I didn’t see the start of Jeffrey Shoemaker’s talk on ‘Security - Let’s have some fun with Umbraco’ at Codegarden earlier this year, but he showed some great insights into how to ‘hack’ and in turn how to defend from ‘hacking’ Umbraco installations. Little nuggets you think you have covered by locking down the ‘Umbraco’ folder, but the realisation there are other files that can be requested and downloaded that can identify a site as ‘being Umbraco’, eg /config/grid.editors.config.js…. clever stuff.
I would have liked to have seen Jacquie Steele’s 100 Days of Code lightening talk on at the same time as Jeffrey’s security deep dive, as that seems to have been the most inspiring talk of the day, following her route into becoming a developer, setting goals and actioning a plan, sparked lots of conversations amongst attendees, about learning development and change.
Which leads into Emma Burstow’s talk about ‘Developing Talent’ in the Theatre, Emma is a compelling speaker and insightful thinker, she spoke about how teams can nurture talent, with practical ideas - mentoring, helping Juniors develop (bad pun) dispelling the myth that it’s only natural talent that makes a developer great.
Lunch
A wonderful lunch is always provided, and people spoke about the day so far, the talks are great, but sometimes it’s just being there that matters, listening in to the friendly conversations and general hubbub, you start to feel it is ok to talk to people that you follow on the twitter or Github, you get over the fact that they do seem to exist in real life!

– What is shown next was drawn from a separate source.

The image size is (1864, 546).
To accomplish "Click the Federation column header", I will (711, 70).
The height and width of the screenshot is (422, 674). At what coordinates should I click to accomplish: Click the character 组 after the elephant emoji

Now I’m not saying it wouldn’t be an Umbraco festival without a talk from Pete Duncanson, he must be ‘one of the best’ around, laid back, funny, but making serious technical points, and not afraid to go against the grain to make a point. After lunch, he was talking about the query language for APIs, known as GraphQL which by golly does seem to be the obvious missing link between ‘Umbraco Headless’, and what frontend development needs for umm, querying data. There is an experimental github project: https://github.com/rasmusjp/umbraco-graphql started by Rasmus John Pedersen, that others in the Umbraco community have been contributing to, all very interesting… also Pete told a good joke about Mix Tapes.
Next up ‘Umbraco - we’re in this together’, Umbraco HQ’s ‘Head of PR (pull requests)’ Sebastiaan Janssen - talked about how in opensource, we’re all in this together and can help each other, and how contributions, don’t just involve providing code changes to Umbraco, even just attending the UK Festival was a way of ‘contributing’! - Bug reports, forum answers, packages, documentation, feature requests etc - all great ways to contribute, he then went through the lifecycle of a PR, and showed the latest status of community PRs, and how the new Community PR teams (although anyone can help!) are involved to help process PRs to the core and to documentation.
Kicking myself for not being around for Emma Garland’s talk on ‘When Umbraco and Mobile App development combined’ I always seem to make the wrong decisions over what to see and miss the really good talks, that everyone else rates.
Finally the keynote...
Niels Hartvig the Chief Unicorn, fresh with Brexit jokes, talking enthusiastically about the state of Umbraco, it’s growth and V8 (it will be ready when it’s ready) - some of the new features of V8, like Content Apps (companion apps to particular content page) and side by side comparison/preview of content, will really make a big difference to editors - more screen space to enter content too. (There was a panel on V8 earlier in the day). Niels reminds us too, that it’s all about humans communicating to humans really, and finishes up, inspiring, and leaving people leaving smiling.
Close, Drinks, Hugs, Trains to catch, the UK Umbraco brethren have quenched their Umbraco thirst for another year, and disperse, mumbling about variants and content apps and possibilities, enthused…
… already looking forward to next year.
Thanks to the @cogworks for all their hard work in putting the UK festival together, you'd be a fool not to attend!